Tuesday, January 31, 2012

Facilitate … around the bends in the road!

Change!  Flexibility!  Uncertainty!  These are often common experiences in facilitation processes.  I and a colleague are in the midst of an exciting and challenging process with a large organization.   Over the past three months, the process was taken many unexpected twists and turns.   I feel like I am driving a snazzy sports car on a straight road and then suddenly climbing into the mountains on hairpin curves. 

 The changes are legitimate:  new information coming to light, clearer articulation by the client of the desired results, changes in people to be consulted, etc.  During a recent conversation that my colleague and I held with the client, I realized that we had employed several “driving” strategies to help all of us navigate the bends in the road.

 Start over and drive a different route … As the consultants/facilitators, my colleague and I encouraged the client to go back to the start of the journey.  What had been clear in terms of desired outcomes and process was now possibly changed due to the new information.  We would likely end up at the same destination yet would possibly go a different route, make different stops, and visit different people along the way.

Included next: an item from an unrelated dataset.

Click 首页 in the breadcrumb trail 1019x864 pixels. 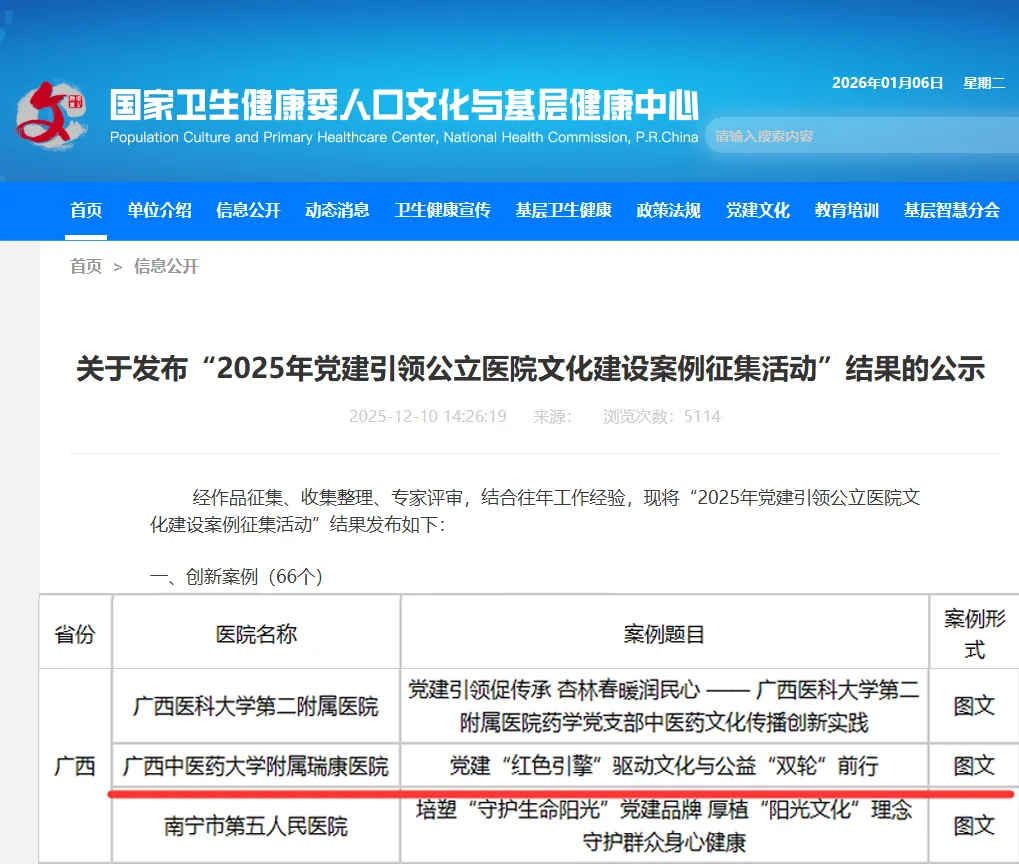point(84,266)
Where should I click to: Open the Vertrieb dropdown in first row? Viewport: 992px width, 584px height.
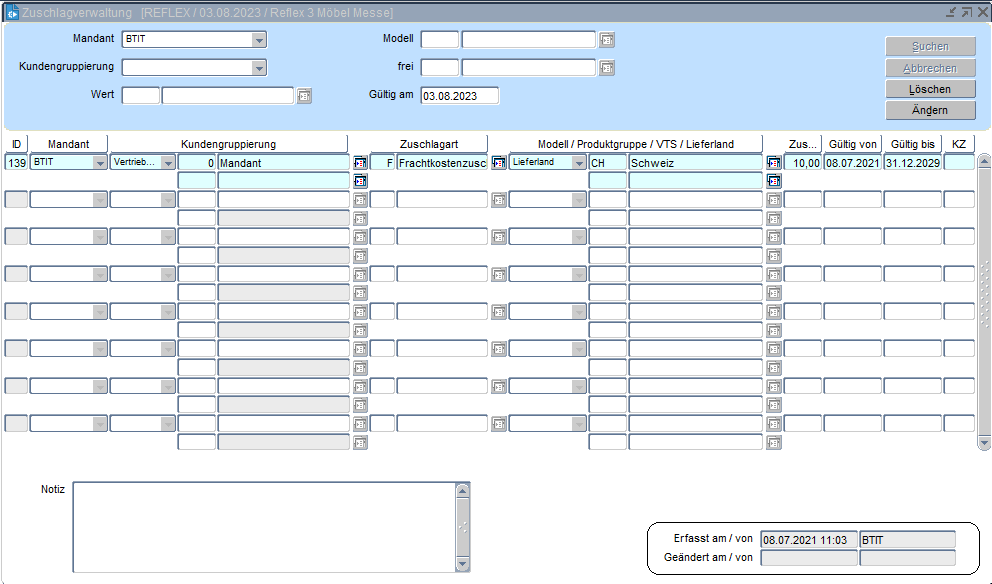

 Have an emergency road kit … We discussed whether the client needed consultation or facilitation services.  What needs to be in the road kit?  How much expert knowledge about the information was required?  Who could best provide it?  Was our role to learn the information or to facilitate discussions about it?  Did we need to know about  the internal combustion of the car?  Or was our role to ride shotgun (be the passenger and back seat driver) and suggest different ways to drive and ways to observe the scenery?

 Invite different passengers … We talked about the passengers for the road trip.  Who was most needed to give direction to the journey (guidance and leadership), to share stories along the way (content and information), and to take care of the gas, food, etc.  (logistical supporters)?

 Enjoy the ride … Our client, my colleague and I all agreed that we would wholeheartedly enjoy the changing road trip, particularly the bends in the road!  Often a detour or side trip proves to be the highlight of a journey.  We will move forward, secure in our ability to change the process to obtain the best results from the best people. 

 My facilitation blog question is:  What are your experiences in “bends in the roads” when consulting and facilitating?  How did you successfully navigate them?